#### Records shown:
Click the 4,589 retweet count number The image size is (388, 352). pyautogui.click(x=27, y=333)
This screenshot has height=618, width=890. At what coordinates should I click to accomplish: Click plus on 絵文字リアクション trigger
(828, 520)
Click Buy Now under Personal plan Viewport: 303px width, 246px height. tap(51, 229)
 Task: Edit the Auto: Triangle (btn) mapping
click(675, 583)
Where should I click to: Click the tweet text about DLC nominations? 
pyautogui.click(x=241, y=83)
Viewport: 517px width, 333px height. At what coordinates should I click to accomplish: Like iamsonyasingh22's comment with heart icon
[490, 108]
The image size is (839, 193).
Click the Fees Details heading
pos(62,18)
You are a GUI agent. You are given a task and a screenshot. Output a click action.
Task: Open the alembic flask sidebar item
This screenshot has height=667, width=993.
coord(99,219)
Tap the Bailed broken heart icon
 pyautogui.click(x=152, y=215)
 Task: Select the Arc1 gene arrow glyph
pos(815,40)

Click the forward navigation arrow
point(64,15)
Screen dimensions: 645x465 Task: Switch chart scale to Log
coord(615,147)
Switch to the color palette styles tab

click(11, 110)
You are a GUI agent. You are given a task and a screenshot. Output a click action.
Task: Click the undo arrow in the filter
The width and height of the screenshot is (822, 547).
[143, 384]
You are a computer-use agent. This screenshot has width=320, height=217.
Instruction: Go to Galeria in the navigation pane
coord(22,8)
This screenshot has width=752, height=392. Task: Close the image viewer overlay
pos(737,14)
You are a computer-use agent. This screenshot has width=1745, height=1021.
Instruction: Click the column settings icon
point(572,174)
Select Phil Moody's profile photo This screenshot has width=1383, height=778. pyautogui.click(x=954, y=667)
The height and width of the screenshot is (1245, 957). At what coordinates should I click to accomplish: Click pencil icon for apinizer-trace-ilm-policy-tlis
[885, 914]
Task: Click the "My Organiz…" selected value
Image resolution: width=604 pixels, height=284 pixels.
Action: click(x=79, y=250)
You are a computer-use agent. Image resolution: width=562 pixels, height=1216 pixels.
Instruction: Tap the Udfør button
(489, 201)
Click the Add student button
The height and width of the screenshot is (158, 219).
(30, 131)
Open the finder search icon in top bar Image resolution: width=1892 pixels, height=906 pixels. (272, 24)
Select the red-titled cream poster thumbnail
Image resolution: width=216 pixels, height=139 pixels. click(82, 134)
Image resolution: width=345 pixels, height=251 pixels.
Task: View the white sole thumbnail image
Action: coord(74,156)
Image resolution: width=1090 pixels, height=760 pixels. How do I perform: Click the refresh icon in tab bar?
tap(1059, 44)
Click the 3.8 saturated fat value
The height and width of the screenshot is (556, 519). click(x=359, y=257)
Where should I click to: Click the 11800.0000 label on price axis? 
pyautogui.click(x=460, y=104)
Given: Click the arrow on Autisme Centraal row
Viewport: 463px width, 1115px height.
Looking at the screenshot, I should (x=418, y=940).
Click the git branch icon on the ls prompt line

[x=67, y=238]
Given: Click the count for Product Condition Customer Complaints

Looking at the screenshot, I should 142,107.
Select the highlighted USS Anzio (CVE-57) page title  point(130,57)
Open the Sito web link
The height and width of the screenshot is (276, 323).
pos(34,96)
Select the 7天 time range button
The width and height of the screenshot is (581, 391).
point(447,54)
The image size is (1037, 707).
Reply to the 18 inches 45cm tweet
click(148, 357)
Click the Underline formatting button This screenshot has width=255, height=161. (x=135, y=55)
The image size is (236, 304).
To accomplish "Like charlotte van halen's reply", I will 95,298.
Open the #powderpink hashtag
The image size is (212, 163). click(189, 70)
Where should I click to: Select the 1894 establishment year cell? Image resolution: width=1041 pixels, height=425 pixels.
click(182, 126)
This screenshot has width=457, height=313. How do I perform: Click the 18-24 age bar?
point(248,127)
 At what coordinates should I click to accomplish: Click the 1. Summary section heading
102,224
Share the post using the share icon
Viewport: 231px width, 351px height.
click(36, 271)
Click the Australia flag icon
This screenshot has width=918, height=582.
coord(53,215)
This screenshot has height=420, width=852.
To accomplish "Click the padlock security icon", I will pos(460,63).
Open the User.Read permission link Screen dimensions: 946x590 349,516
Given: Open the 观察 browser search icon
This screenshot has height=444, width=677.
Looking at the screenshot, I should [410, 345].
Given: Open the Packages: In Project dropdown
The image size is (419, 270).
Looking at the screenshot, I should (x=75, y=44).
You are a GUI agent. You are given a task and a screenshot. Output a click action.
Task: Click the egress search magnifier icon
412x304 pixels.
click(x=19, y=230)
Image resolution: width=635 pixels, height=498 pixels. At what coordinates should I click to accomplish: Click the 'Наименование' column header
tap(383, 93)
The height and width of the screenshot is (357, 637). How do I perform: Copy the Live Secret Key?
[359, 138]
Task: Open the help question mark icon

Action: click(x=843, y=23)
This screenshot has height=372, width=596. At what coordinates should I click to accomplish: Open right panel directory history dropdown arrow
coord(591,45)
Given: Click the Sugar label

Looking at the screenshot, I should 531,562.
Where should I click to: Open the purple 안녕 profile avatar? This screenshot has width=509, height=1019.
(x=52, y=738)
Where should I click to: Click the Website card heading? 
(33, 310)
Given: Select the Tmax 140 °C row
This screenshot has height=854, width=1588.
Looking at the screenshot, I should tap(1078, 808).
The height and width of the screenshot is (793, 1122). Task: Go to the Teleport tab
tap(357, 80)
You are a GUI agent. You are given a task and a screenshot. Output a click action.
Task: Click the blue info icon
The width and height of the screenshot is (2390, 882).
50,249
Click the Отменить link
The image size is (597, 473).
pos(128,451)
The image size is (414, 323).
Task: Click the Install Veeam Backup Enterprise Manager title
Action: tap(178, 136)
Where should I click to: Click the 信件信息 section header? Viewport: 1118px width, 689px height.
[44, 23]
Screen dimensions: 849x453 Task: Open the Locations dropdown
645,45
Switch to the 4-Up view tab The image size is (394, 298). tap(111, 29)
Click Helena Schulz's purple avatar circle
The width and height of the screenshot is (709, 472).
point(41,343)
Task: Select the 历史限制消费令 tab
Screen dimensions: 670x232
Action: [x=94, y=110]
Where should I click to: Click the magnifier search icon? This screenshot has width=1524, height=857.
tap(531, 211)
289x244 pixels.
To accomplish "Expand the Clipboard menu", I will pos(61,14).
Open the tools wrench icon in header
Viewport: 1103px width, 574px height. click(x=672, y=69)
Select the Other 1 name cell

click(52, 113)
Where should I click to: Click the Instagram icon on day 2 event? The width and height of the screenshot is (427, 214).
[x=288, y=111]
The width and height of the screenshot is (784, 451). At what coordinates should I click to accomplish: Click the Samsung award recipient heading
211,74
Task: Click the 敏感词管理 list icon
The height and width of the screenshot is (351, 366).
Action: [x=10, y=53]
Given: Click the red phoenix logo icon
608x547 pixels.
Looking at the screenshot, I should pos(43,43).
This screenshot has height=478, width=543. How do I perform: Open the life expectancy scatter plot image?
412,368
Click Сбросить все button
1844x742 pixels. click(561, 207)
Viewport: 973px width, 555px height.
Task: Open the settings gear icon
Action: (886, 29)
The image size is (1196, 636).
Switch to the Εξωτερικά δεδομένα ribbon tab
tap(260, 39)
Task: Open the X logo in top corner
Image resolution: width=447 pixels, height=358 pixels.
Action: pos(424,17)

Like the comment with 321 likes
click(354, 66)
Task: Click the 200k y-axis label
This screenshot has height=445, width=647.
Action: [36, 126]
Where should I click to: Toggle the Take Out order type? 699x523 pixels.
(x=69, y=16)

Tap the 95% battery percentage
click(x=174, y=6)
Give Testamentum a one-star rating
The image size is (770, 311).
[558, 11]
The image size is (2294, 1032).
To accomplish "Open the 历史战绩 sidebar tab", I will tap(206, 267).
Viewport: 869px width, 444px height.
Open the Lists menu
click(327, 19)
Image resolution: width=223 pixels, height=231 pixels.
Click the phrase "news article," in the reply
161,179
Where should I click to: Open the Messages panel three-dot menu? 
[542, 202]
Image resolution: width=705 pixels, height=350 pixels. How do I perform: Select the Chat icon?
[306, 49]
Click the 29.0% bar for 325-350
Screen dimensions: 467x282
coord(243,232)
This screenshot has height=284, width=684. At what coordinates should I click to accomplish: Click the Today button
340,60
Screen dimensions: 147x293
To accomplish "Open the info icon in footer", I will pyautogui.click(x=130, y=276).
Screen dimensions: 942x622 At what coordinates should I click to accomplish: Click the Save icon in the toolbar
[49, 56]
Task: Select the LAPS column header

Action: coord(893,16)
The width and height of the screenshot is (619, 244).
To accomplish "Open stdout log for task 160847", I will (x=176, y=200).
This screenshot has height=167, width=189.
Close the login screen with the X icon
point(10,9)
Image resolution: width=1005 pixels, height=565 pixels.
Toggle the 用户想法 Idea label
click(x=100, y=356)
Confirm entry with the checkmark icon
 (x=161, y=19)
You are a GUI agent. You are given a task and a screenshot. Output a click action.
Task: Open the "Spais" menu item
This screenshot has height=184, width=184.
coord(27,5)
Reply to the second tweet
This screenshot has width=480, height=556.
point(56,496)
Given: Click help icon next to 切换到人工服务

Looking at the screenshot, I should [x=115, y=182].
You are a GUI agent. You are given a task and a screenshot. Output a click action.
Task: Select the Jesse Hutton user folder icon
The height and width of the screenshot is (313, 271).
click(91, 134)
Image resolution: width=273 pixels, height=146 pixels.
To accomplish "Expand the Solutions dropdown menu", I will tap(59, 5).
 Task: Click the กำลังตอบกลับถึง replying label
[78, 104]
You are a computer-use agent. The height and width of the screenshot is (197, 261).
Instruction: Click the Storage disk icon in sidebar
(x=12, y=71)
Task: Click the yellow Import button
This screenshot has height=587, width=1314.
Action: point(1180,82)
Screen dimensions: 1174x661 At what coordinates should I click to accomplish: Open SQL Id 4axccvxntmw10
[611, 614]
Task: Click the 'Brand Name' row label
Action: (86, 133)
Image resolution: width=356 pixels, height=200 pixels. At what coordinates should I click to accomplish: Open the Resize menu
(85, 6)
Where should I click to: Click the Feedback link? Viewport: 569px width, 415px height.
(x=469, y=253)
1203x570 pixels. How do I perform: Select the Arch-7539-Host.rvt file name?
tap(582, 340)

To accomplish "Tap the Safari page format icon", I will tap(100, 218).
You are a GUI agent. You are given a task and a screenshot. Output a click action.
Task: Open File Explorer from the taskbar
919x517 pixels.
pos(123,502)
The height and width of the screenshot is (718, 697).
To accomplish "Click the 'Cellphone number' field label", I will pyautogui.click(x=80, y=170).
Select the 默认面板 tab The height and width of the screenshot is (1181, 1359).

#### What the task asks:
Whenever the string "number" shows up in a line of the records, copy that line.

#### Result:
Click the 4,589 retweet count number The image size is (388, 352). pyautogui.click(x=27, y=333)
To accomplish "Click the 'Cellphone number' field label", I will pyautogui.click(x=80, y=170).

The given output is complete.